Militärbischof Overbeck warnt vor einem zu schnellen zivilen Afghanistan-Abzug

"Unglaublich viel menschliche Energie verschleudert"

In der Debatte über einen militärischen Abzug aus Afghanistan hat der katholische Militärbischof Franz-Josef Overbeck vor einem zu schnellen zivilen Rückzug gewarnt. Es bestehe "die Sorge, dass mit dem militärischen Abzug auch die kostenträchtigen politischen Aufbaumaßnahmen zu schnell reduziert werden."

Militärbischof Overbeck im Gespräch mit domradio.de-Redakteur Johannes Schröer (DR)
Militärbischof Overbeck im Gespräch mit domradio.de-Redakteur Johannes Schröer / ( DR )

Deutschland habe seit 2001 gegenüber den Menschen in Afghanistan eine Verpflichtung übernommen, "aus der wir uns jetzt nicht entlassen können", betont der Essener Bischof in einem Beitrag für die Zeitschrift der katholischen Militärseelsorge "kompass". Deutschland stehe "in der Verpflichtung, subsidiäre Hilfe im Maß des Geforderten so lange anzubieten, bis der Staat in Afghanistan in der Lage ist, den Menschen grundlegende Rechte zu gewährleisten".



Wesentliche Entscheidungen seien in westlichen Hauptstädten getroffen worden

In seinem Beitrag übt der Essener Bischof heftige Kritik an der Aufbauarbeit in den vergangenen zehn Jahren. Wegen mangelnder Koordination seien "Milliarden an Finanzhilfen und unglaublich viel menschliche Energie verschleudert" worden, ohne dass die Staatengemeinschaft ihre selbst gesteckten Ziele erreicht habe. Der Versuch, eine rechtsstaatliche Präsidialdemokratie westlichen Zuschnitts zu errichten, habe offensichtlich nicht dem Prinzip entsprochen, dass sich der politische Aufbau an den gesellschaftlichen und kulturellen Gegebenheiten orientieren müsse. Zudem seien wesentliche Entscheidungen über das politische System nicht in Afghanistan selbst getroffen worden, sondern in westlichen Hauptstädten.

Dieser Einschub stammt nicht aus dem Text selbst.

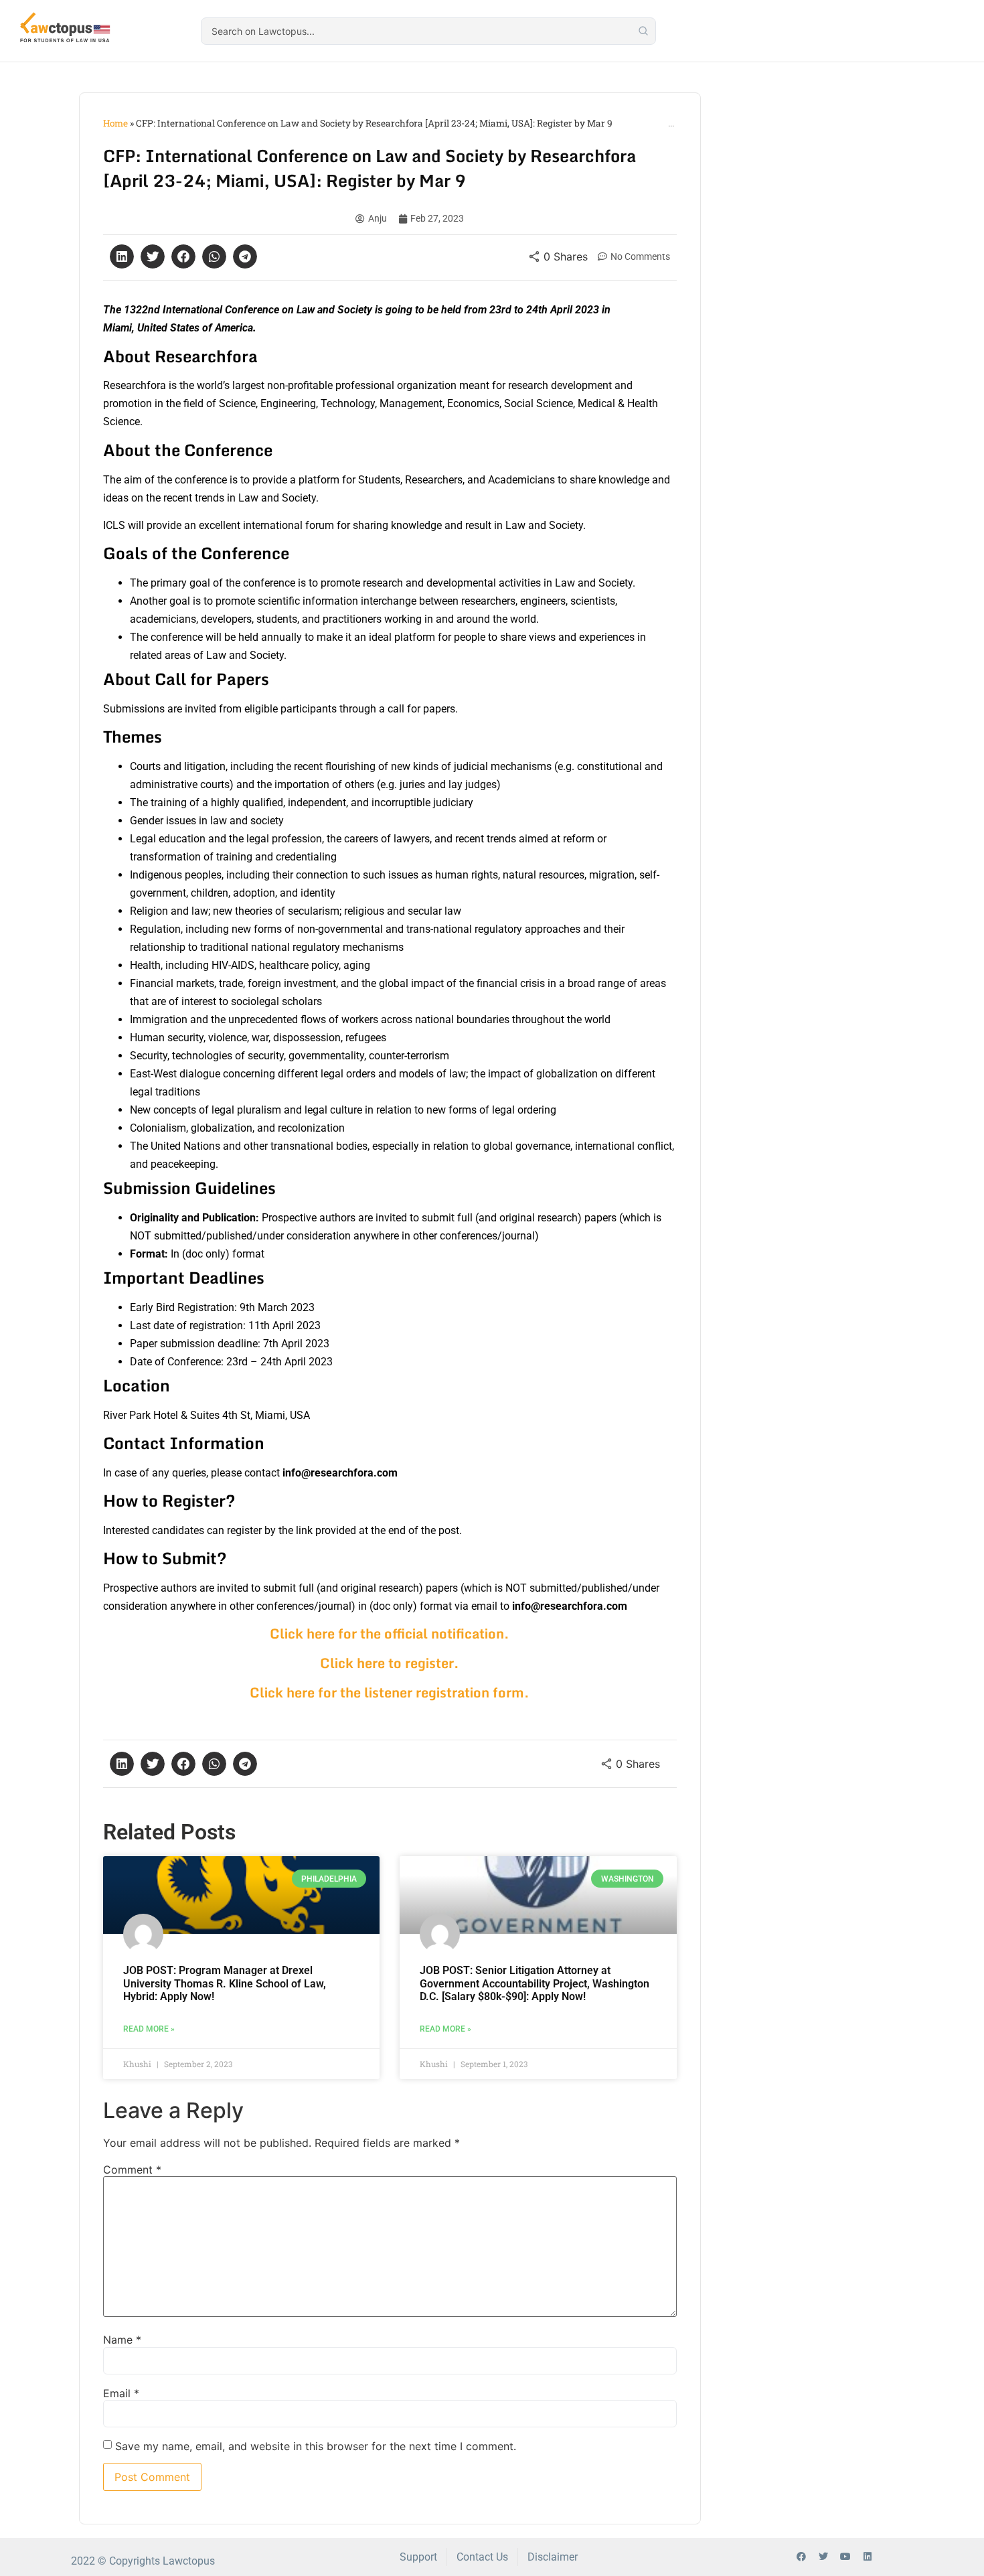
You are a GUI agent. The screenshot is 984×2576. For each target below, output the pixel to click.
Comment (132, 2169)
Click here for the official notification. (389, 1633)
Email (121, 2393)
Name (122, 2339)
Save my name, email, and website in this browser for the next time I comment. (315, 2446)
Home (115, 123)
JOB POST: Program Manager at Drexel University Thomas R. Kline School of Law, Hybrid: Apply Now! (224, 1983)
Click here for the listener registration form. (389, 1692)
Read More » (149, 2029)
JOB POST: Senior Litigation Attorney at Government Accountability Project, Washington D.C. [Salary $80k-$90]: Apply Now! (534, 1983)
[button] (122, 256)
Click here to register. (389, 1663)
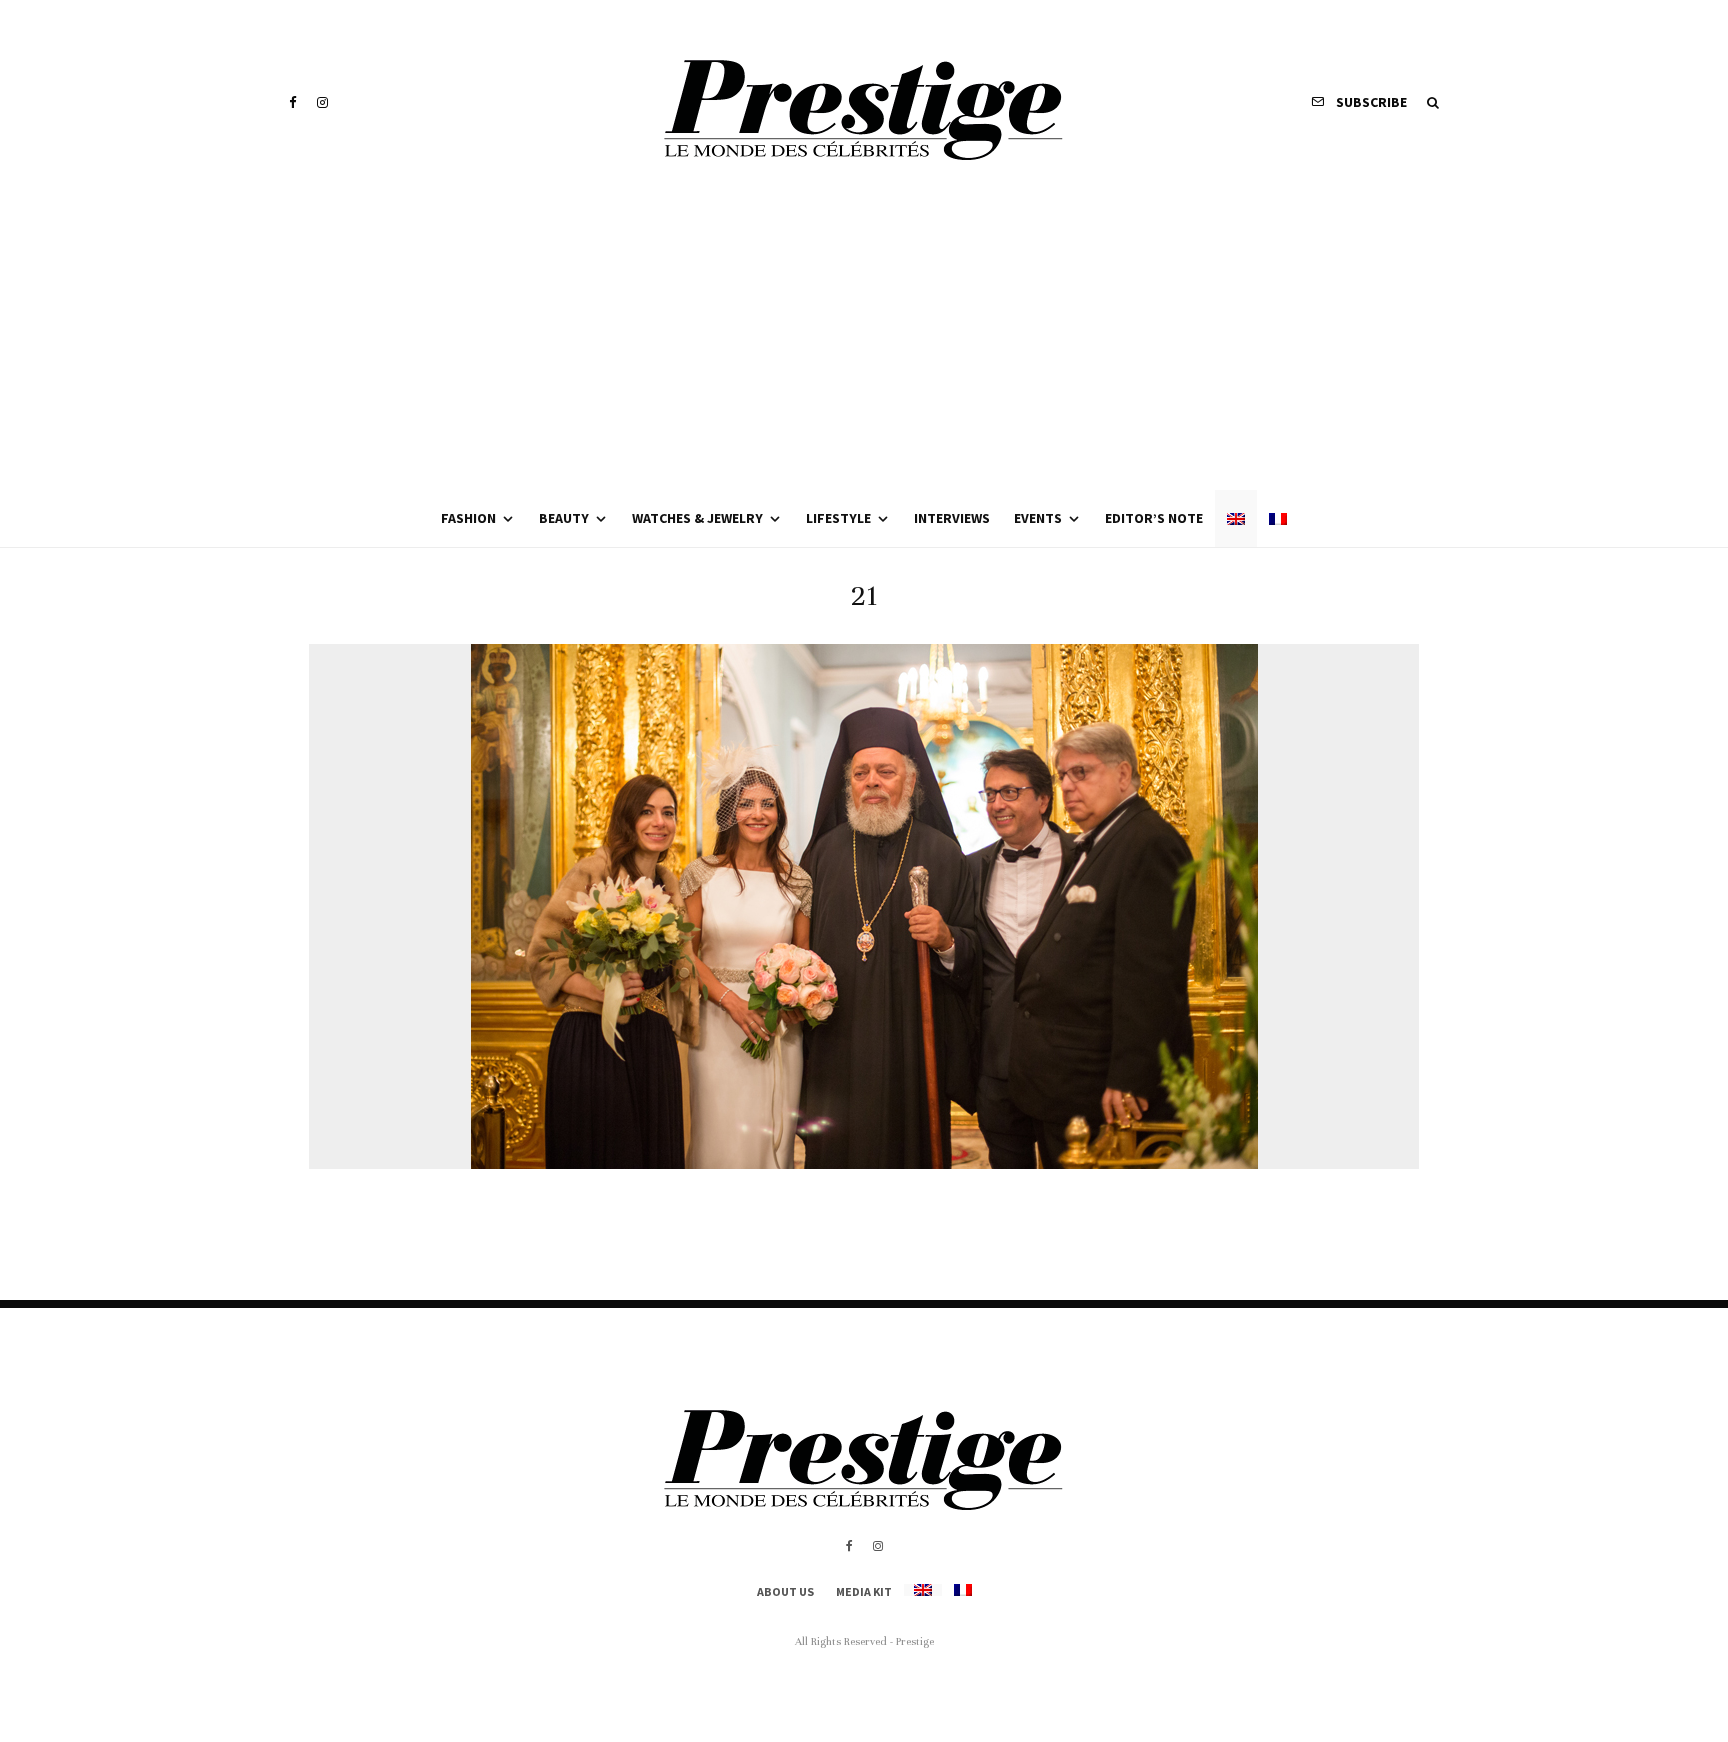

Das politische System des Landes, so Overbeck weiter, sei "noch weit von echter Gemeinwohl-Orientierung entfernt". Viele Afghanen litten "unter Klientel-Politik und dem Gruppenegoismus der Mächtigen; die offenbar allgegenwärtige Korruption ist deren hässlicher Begleiter".



Overbeck: Afghanen erleben Staat als Bedrohung

Justiz und Polizei funktionierten nicht gemeinwohlorientiert, sondern orientierten sich an Partikularinteressen, oft auch an den Eigeninteressen der Beamten nach einer ausreichenden Bezahlung, da der Staat diese nicht gewährleiste. "So erleben viele Afghanen heute ihren Staat nicht als den Beschützer ihrer Rechte, sondern als Bedrohung und Räuber des Wenigen, das sie zum Leben so dringend brauchen", kritisiert der Bischof.



Diese Entwicklung dürfe jedoch nicht achselzuckend oder zynisch hingenommen werden, so Overbeck weiter. Im Sinne der kirchlichen "Option für die Armen" bedürften die Menschen in Afghanistan weiter der Solidarität. Ein vorrangiges Ziel der internationalen Aufbauhilfe müsse sein, den afghanischen Staat durch den Aufbau einer selbsttragenden Ökonomie zügig von Hilfe unabhängig werden zu lassen. Zugleich müsse subsidiäre Hilfe beim Staatsaufbau an die Bedingung geknüpft werden, dass Ansätze zu mehr gemeinwohlorientierter Politik gefördert würden.